January 9, 2020

EVENT

‘Reading Noah’s Ark in the Age of Climate Change’

Feb. 25 Julia Watts Belser lecture considers human hubris and the politics of survival
Belser

The Theological Commons at MTSO welcomes Georgetown University Associate Professor of Jewish Studies Julia Watts Belser for a public lecture, “Reading Noah’s Ark in the Age of Climate Change: Jewish Stories on Gender, Disability, and the Politics of Survival.” The lecture begins at 7 p.m. Feb. 25 in the Alford Centrum on the MTSO campus, 3081 Columbus Pike in Delaware. It is free and open to the public. No registration is required.

Video of the event will be streamed live and archived on MTSO's Livestream page.
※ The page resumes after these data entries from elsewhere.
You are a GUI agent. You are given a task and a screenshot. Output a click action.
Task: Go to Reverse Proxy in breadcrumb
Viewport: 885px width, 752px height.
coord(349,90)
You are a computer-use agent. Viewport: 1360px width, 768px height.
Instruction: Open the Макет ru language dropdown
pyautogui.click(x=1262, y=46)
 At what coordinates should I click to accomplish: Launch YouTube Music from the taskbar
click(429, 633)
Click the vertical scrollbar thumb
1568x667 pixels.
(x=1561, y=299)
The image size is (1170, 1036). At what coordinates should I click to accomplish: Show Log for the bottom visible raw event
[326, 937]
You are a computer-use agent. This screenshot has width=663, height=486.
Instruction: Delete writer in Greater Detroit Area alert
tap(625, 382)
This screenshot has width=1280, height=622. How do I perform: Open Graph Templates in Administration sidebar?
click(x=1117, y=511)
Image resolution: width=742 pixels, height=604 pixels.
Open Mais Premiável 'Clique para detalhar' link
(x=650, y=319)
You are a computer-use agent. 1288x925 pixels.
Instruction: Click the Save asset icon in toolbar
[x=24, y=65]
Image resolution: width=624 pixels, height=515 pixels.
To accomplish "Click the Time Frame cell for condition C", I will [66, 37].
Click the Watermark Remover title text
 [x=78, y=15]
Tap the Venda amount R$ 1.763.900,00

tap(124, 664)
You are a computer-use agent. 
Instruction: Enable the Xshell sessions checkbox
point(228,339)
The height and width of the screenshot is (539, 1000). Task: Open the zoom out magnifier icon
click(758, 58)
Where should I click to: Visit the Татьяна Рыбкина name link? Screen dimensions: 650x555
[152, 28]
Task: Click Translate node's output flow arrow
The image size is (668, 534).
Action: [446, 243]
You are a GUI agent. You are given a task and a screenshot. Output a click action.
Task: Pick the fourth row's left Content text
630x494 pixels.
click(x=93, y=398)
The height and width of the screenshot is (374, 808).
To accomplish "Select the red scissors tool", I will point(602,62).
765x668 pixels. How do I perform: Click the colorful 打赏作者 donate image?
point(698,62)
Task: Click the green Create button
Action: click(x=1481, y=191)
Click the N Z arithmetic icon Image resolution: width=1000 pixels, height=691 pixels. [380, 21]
Belser’s talk grapples with disability and climate change, reading Jewish traditions about Noah and the biblical flood into conversation with queer feminist ethics, disability studies and environmental justice work. Through the ambivalent portrait of the man and his ark, as well as tales of individuals who survive the flood and those who are left behind, Jewish tradition reckons with questions of human hubris and the politics of survival.

In addition to her teaching position, Belser is a senior research fellow at Georgetown’s Berkley Center for Religion, Peace, and World Affairs. She is the author of two scholarly books, Rabbinic Tales of Destruction: Gender, Sex, and Disability in the Ruins of Jerusalem and Power, Ethics, and Ecology in Jewish Late Antiquity: Rabbinic Responses to Drought and Disaster.

Belser earned her Ph.D. from the University of California-Berkeley, a master’s degree from the Academy for Jewish Religion and a bachelor’s degree from Cornell University. She has held faculty fellowships at Harvard Divinity School and the Katz Center for Advanced Jewish Studies at the University of Pennsylvania. As a rabbi and a longtime advocate for disability and gender justice, she is passionate about bringing feminist, queer and disability culture into conversation with Jewish tradition.

Methodist Theological School in Ohio provides theological education and leadership in pursuit of a just, sustainable and generative world. In addition to the Master of Divinity degree, the school offers master’s degrees in counseling, practical theology, social justice and theological studies, along with a Doctor of Ministry degree.